La justice perd un grand homme

L'annonce cette semaine du décès du président de la Haute Cour constitutionnelle, Fathi Naguib, à l'âge de 65 ans, a profondément bouleversé le milieu juridique. Le président Hosni Moubarak et de nombreuses personnalités ont pris part aux obsèques qui se sont déroulées à la mosquée Rabia Al-Adawiya, à Madinet Nasr. Le chef de l'Etat a décidé de décerner au défunt « le cordon de l'ordre du Nil » pour ses efforts dans le domaine de la justice. « La mort du conseiller Fathi Naguib est une lourde perte, non seulement pour la Haute Cour constitutionnelle, mais aussi pour les recherches dans le domaine de la législation en général », estime un responsable au ministère de la Justice. Et d'ajouter que Naguib continuait à assumer ses tâches judiciaires quelques heures seulement avant sa mort d'une crise cardiaque. Il était en train de rédiger certains verdicts qu'il devait prononcer prochainement.

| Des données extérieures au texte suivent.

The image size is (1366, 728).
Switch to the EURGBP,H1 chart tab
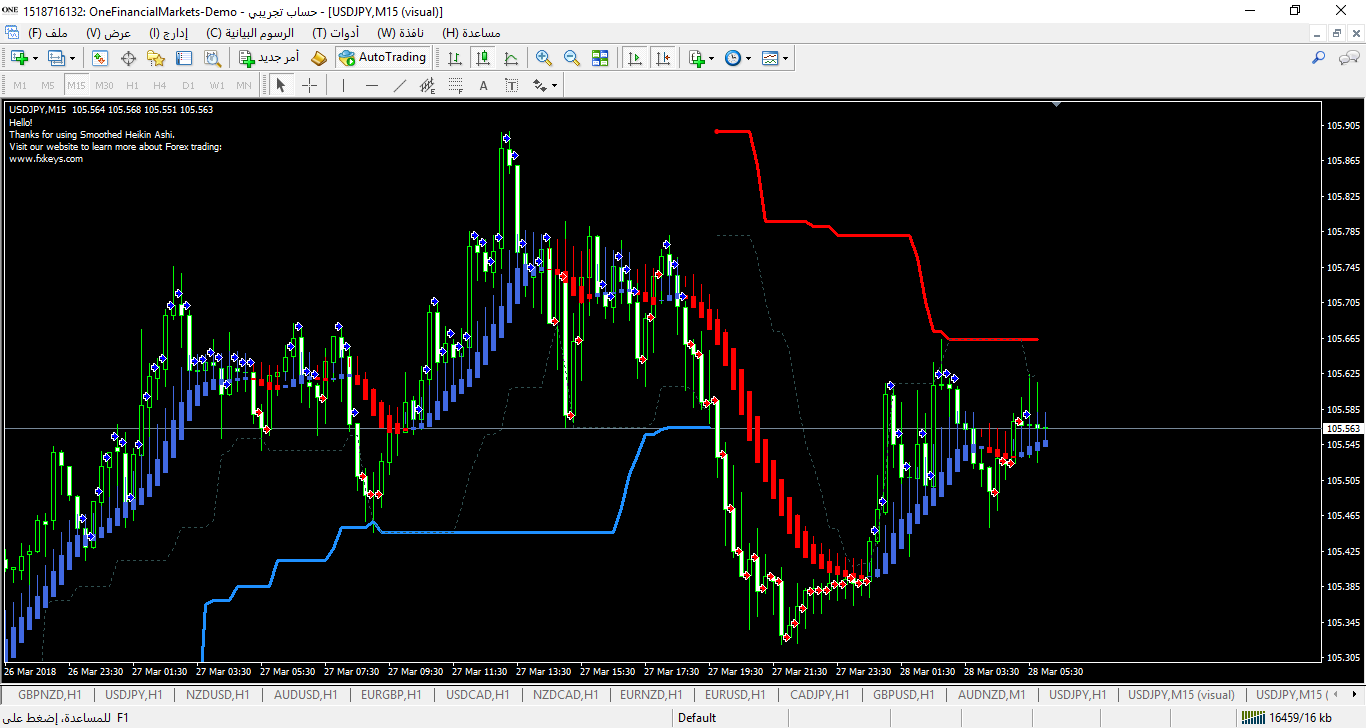pos(391,694)
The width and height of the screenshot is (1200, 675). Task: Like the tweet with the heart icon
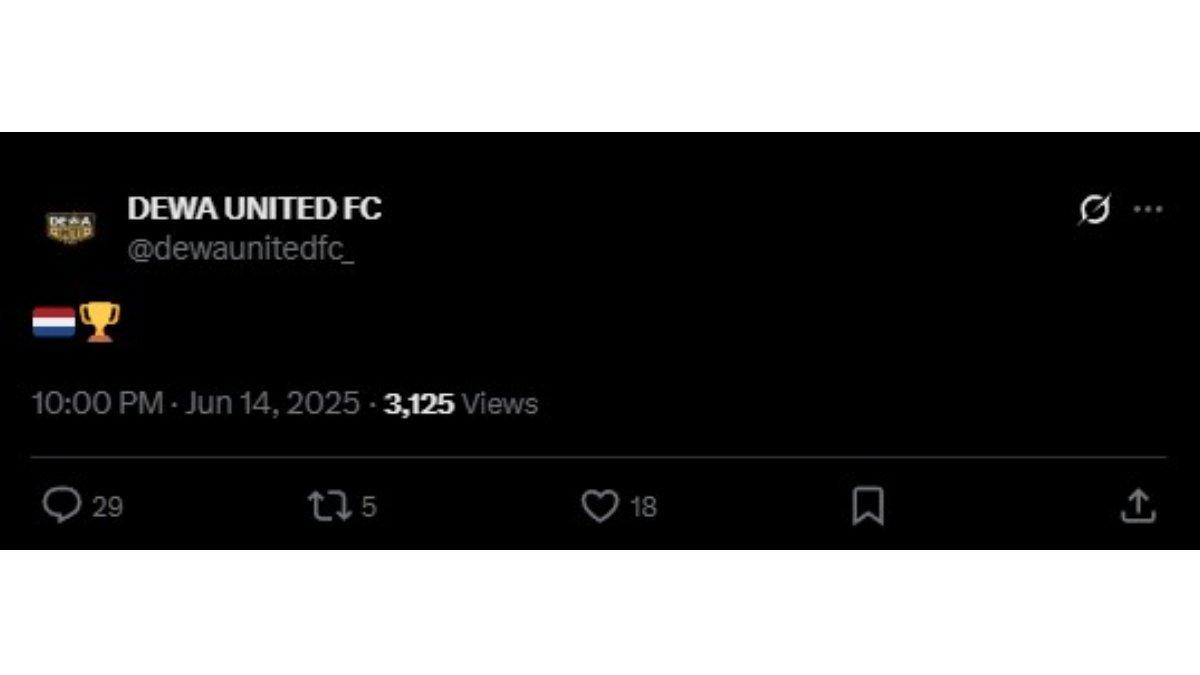600,506
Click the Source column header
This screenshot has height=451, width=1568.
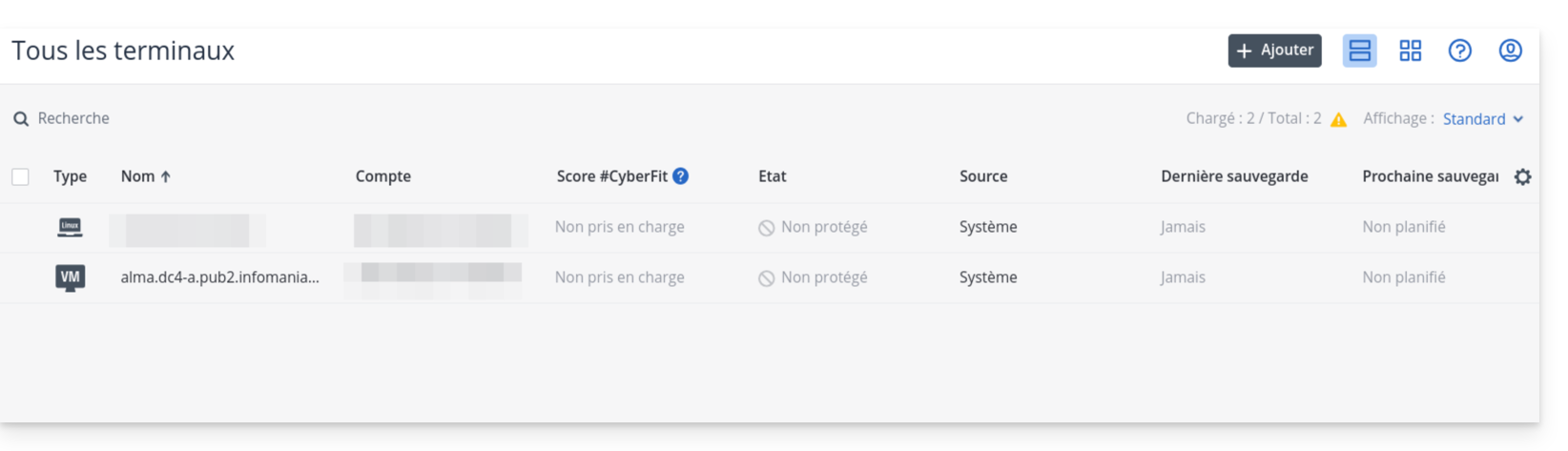click(x=983, y=176)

Fathi Naguib a œuvré parallèlement dans le domaine de la justice et de la recherche. Après avoir terminé ses études à la faculté de droit en 1958, il intègre le corps judiciaire et occupe plusieurs postes juridiques avant d'obtenir un doctorat à l'université de la Sorbonne il y a plus de 30 ans. En 1986, il fait partie de la commission nationale chargée du dossier de Taba, et devient membre de la commission chargée des affaires juridiques concernant cette ville qui était alors sous occupation israélienne. En 1988, il est nommé adjoint du ministre de la Justice, chargé de l'arbitrage. A partir de juillet 2001, il occupe tour à tour le poste de président de la Cour de cassation et celui de président du Haut Conseil de la justice, avant d'être nommé par le président Moubarak, président de la Haute Cour constitutionnelle, en septembre de la même année.

Fathi Naguib faisait partie de ceux qui pensaient que la Constitution égyptienne est capable de s'adapter aux différentes époques. « La Constitution égyptienne a pu répondre aux mutations économiques qu'a connues l'Egypte au cours de la période précédente. Car le législateur a attribué à la Constitution une marge suffisante pour assimiler les évolutions », indiquait-il dans un entretien à Al-Ahram Hebdo, après sa nomination.

Le nom de Fathi Naguib restera lié au domaine de la législation. Il a participé à la préparation de plusieurs dizaines de lois, notamment celles sur le statut personnel, le commerce maritime, le code de procédures pénales et la protection de la propriété intellectuelle. Il a présidé plus de 30 fois la délégation égyptienne pour conclure des accords juridiques internationaux. En outre, il a publié plusieurs ouvrages sur les législations relatives aux impôts et le statut personnel.